## ACTION ITEM
Could you repeat, word for word, only the lines from the one containing "Given: Open the KUNCI token link" through the final line of the records below?

## MATERIAL FOR THE TASK

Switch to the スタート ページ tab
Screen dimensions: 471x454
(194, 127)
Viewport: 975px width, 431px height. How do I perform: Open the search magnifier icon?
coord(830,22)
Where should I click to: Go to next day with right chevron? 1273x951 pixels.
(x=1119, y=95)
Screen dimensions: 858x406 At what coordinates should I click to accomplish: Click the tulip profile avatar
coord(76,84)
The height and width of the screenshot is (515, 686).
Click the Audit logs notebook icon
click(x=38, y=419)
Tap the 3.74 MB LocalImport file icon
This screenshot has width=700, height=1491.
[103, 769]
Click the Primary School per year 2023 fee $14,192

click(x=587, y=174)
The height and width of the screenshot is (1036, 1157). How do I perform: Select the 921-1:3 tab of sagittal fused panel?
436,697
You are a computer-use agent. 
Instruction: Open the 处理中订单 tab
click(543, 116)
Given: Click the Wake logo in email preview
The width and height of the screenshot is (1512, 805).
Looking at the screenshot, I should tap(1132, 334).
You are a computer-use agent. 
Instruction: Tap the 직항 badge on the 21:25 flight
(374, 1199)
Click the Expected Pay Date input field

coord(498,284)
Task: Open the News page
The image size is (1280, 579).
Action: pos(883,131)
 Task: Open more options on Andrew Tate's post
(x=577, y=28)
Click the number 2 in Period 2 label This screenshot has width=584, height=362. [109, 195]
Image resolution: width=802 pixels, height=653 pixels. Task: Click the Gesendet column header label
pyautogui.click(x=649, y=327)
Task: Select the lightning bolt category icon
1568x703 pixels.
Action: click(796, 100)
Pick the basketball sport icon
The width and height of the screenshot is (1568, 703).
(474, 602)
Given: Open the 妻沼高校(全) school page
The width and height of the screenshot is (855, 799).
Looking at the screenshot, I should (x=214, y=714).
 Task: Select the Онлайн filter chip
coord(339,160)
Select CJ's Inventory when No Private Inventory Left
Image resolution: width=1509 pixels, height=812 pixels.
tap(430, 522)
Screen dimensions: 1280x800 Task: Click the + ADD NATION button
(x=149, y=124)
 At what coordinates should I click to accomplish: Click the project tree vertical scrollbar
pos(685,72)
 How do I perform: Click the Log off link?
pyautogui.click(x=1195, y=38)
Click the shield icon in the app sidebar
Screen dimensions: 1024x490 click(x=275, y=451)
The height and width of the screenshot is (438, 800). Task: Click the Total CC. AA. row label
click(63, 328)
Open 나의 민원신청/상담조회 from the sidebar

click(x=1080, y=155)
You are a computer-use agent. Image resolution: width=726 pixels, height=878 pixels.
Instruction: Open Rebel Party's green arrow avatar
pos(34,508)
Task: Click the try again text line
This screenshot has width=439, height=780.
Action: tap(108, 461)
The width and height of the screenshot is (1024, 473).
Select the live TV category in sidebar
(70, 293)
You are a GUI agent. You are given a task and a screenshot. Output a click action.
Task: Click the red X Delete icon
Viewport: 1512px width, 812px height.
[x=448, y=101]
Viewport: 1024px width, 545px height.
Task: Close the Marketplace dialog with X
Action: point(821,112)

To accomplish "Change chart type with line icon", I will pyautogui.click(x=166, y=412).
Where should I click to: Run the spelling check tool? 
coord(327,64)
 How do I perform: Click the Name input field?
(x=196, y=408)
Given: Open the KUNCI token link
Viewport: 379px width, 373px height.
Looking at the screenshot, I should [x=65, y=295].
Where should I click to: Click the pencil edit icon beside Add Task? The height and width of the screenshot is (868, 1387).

## YOUR RESPONSE
Given: Open the KUNCI token link
Viewport: 379px width, 373px height.
Looking at the screenshot, I should [x=65, y=295].
Where should I click to: Click the pencil edit icon beside Add Task? The height and width of the screenshot is (868, 1387).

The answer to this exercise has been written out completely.